Così fan tutte review – lovers recoupled in impressive Mozart

Reverting to an original score, in this production the couples are opposite what we’re used to, and a young cast sounds well together
  
  

The profounds truths are worth the unlikely story … Così fan tutte in the RLPO’s 2014 staging.
The profounds truths are worth the unlikely story … Così fan tutte in the RLPO’s 2014 staging. Photograph: Thomas Bowles

Even the most inspired staging of Così fan tutte leaves a lot of disbelief to be suspended. In Mozart and Da Ponte’s opera, two soldiers are persuaded into a bet that the sisters they love will remain faithful, then lose said bet when they seduce each other’s partners in disguise, somehow unrecognised by the women until the grand reveal in the final scene. Audiences have gone along with the unlikelinesses and the fake moustaches for more than two centuries, because the profound truth this opera tells us about relationships is worth it. But what on earth was Mozart thinking? This recording – billed as “Mozart’s original thoughts re-created and recorded for the first time” – answers some questions, while posing a few more. It is taken from staged performances four years ago by the European Opera Centre, using an edition by Ian Woodfield based on close study of Mozart’s original manuscripts.
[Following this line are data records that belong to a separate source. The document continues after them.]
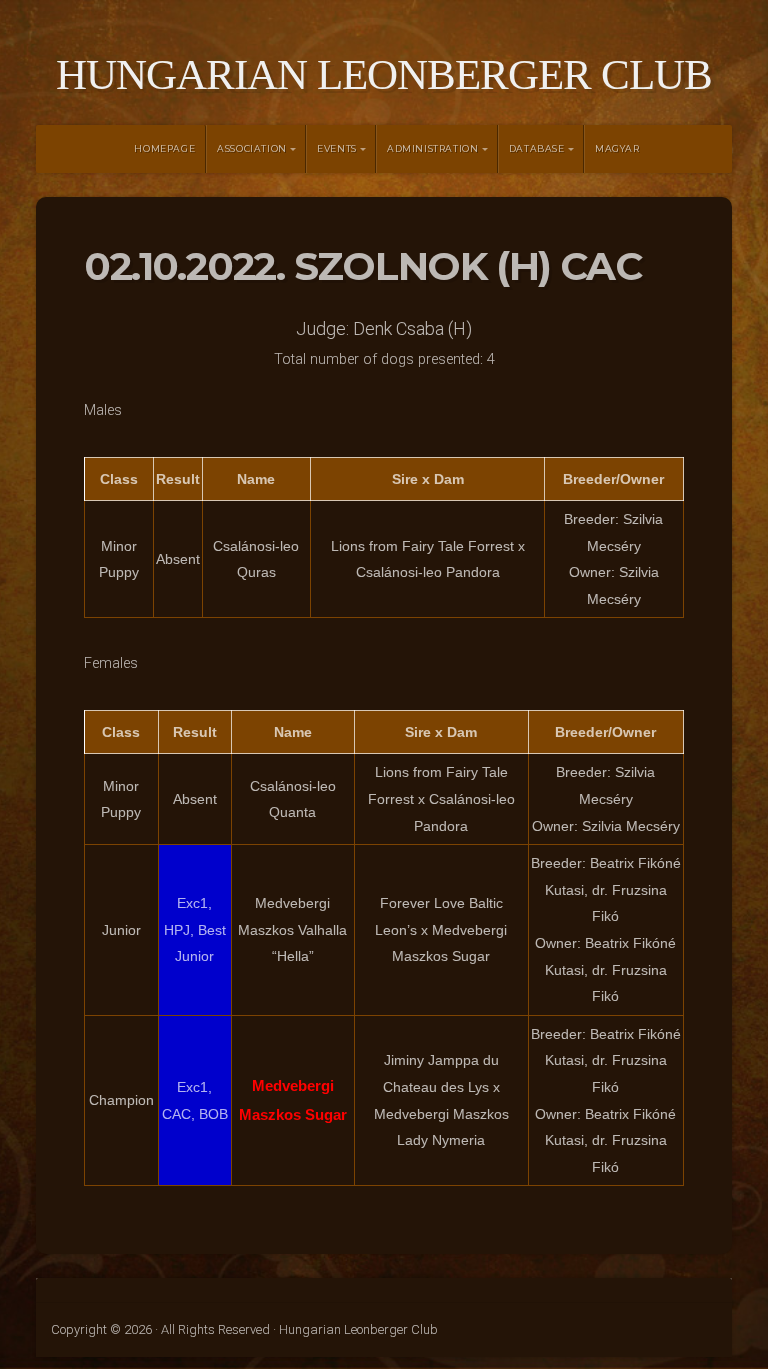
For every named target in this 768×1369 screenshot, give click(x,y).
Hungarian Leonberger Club (384, 74)
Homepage (164, 148)
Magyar (617, 148)
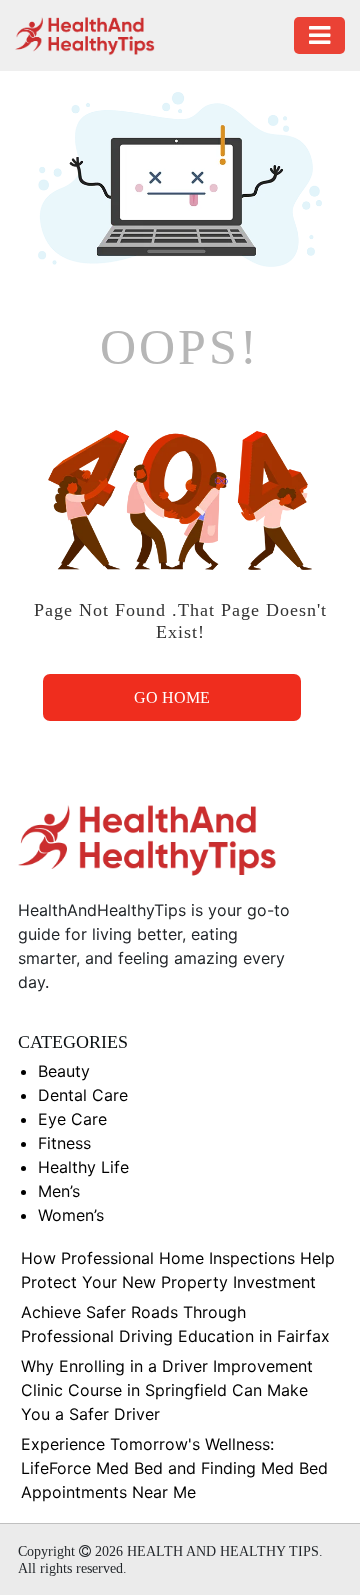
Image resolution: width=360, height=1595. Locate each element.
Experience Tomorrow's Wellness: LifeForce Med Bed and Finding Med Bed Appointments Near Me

The young cast don’t all yet have entirely “finished” voices but they work well together, with Nazan Fikret (Fiordiligi) and Alexander Sprague (Ferrando) standing out, and Laurent Pillot draws a lively performance from the Royal Liverpool Philharmonic. For Woodfield, the clues began with the fact that several times the pronouns in the manuscript had been filled in at a later date. Originally, it seems, Mozart intended the couples to start out as the opposite of what we’re used to, and to stay that way throughout. This makes sense, as in the standard version it’s only when the partners are swapped into the “wrong” couples that the musical depictions of each character are quite truthful. There’s also an extra aria for Guglielmo that’s arguably more in character, while the rant against female inconstancy that he usually gets to sing is instead given to bitter old schemer Don Alfonso. And yet Mozart must have realised at some point before the premiere that it was the friends’ betrayal of each other that gives the work its edge, and that the partners must be swapped. Ultimately, neither version is dramatically watertight: Così fan tutte stands as an example of perfect imperfection.

This week’s other classical pick

Mark Viner’s disc of Cécile Chaminade’s piano music is a follow-up to his revelatory disc of Alkan, last year. Few composers could throw off a salon piece as skilfully as Chaminade, but Viner also includes some études and tone poems of depth and Grieg-like soulfulness, all gorgeously played.